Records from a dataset
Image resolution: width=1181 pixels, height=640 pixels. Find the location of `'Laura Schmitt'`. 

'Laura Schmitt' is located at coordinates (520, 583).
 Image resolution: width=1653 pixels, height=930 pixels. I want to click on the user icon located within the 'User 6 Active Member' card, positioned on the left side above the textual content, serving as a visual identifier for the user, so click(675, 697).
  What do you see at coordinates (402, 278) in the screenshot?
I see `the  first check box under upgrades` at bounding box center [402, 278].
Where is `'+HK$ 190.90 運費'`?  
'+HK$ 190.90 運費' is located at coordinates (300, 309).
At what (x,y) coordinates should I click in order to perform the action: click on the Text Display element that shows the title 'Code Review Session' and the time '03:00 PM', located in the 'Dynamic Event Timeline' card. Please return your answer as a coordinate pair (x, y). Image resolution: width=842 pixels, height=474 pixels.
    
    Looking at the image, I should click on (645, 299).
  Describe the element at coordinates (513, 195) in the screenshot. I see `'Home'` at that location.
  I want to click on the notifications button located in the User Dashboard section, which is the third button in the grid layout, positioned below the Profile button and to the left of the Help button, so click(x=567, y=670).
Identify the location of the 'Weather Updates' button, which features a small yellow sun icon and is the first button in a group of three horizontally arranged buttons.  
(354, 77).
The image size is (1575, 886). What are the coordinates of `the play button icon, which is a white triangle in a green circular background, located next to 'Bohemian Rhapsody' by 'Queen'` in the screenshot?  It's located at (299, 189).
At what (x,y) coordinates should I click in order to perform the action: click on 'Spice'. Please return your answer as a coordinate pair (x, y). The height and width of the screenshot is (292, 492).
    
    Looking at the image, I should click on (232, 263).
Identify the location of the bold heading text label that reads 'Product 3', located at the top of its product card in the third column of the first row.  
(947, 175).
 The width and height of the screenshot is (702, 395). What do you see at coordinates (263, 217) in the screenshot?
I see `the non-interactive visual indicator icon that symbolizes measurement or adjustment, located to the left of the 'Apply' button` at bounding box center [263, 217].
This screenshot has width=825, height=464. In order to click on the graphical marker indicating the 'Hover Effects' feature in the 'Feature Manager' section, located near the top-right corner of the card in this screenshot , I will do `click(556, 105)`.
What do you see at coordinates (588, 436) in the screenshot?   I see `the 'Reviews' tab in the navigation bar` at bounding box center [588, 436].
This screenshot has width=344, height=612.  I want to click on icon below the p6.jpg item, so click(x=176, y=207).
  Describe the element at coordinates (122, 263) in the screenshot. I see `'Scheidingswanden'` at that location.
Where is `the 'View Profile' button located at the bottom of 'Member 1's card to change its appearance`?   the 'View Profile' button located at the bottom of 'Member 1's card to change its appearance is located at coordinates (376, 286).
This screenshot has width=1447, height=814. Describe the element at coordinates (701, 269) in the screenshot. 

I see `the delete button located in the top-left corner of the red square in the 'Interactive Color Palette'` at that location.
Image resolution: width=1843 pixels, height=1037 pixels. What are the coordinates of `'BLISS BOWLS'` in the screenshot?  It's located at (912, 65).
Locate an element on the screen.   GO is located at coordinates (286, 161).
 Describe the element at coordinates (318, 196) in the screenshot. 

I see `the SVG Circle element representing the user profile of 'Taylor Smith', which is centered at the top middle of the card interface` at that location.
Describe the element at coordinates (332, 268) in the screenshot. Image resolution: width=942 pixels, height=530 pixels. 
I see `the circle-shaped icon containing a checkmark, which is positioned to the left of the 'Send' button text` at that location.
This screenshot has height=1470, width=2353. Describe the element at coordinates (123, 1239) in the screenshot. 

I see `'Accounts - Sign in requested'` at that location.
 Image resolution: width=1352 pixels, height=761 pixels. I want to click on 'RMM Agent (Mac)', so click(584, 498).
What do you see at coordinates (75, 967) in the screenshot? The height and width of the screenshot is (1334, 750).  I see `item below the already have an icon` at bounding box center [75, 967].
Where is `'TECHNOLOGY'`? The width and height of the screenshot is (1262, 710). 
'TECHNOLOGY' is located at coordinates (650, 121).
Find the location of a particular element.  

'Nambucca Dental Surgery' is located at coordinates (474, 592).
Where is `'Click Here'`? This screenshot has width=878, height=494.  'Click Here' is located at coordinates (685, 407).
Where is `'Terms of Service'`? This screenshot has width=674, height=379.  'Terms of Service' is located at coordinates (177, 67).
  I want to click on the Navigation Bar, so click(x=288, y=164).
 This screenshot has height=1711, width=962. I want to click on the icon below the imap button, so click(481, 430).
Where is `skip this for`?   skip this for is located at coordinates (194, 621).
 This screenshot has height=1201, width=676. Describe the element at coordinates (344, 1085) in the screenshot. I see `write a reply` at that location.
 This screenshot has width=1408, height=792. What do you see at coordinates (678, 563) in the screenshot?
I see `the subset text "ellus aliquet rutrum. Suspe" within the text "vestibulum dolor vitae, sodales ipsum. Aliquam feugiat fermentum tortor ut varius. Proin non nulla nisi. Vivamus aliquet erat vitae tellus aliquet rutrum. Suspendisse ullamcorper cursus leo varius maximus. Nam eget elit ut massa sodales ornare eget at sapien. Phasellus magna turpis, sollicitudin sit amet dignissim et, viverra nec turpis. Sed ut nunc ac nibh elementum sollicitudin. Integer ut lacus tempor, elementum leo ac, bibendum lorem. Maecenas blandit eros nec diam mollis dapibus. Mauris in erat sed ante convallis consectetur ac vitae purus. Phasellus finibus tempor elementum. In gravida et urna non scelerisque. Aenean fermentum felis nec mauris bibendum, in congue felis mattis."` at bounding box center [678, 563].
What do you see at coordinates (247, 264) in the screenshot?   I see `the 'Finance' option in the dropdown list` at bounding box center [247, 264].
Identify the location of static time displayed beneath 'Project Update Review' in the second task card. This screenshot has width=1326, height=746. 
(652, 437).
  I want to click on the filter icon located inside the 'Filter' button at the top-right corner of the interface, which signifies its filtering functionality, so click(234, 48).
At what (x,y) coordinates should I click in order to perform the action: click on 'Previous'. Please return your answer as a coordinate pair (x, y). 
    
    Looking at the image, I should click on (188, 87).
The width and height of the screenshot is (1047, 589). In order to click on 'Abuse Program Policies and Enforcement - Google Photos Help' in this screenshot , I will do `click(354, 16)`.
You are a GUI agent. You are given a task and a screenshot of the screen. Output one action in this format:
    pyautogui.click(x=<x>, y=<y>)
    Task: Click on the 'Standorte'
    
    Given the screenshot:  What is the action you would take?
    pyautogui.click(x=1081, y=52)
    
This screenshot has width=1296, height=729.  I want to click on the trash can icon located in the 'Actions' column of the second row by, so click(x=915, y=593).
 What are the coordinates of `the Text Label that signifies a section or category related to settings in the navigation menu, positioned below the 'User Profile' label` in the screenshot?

## Task requirements
Write out the lines starting with the one that contains "Image resolution: width=1843" and ending with the one that contains "SVG Circle element", including both of those lines.

## In response
Image resolution: width=1843 pixels, height=1037 pixels. What are the coordinates of `'BLISS BOWLS'` in the screenshot?  It's located at (912, 65).
Locate an element on the screen.   GO is located at coordinates (286, 161).
 Describe the element at coordinates (318, 196) in the screenshot. 

I see `the SVG Circle element representing the user profile of 'Taylor Smith', which is centered at the top middle of the card interface` at that location.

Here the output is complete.